_DESCRIPTION OF THE TASK_
Rewrite the records below with "Viewport" changed to "Display", keeping every other character the same.
-------- INPUT
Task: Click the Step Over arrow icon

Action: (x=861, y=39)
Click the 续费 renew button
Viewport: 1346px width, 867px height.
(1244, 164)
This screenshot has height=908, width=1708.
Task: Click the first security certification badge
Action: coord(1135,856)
----------------
_RESPONSE_
Task: Click the Step Over arrow icon

Action: (x=861, y=39)
Click the 续费 renew button
Display: 1346px width, 867px height.
(1244, 164)
This screenshot has height=908, width=1708.
Task: Click the first security certification badge
Action: coord(1135,856)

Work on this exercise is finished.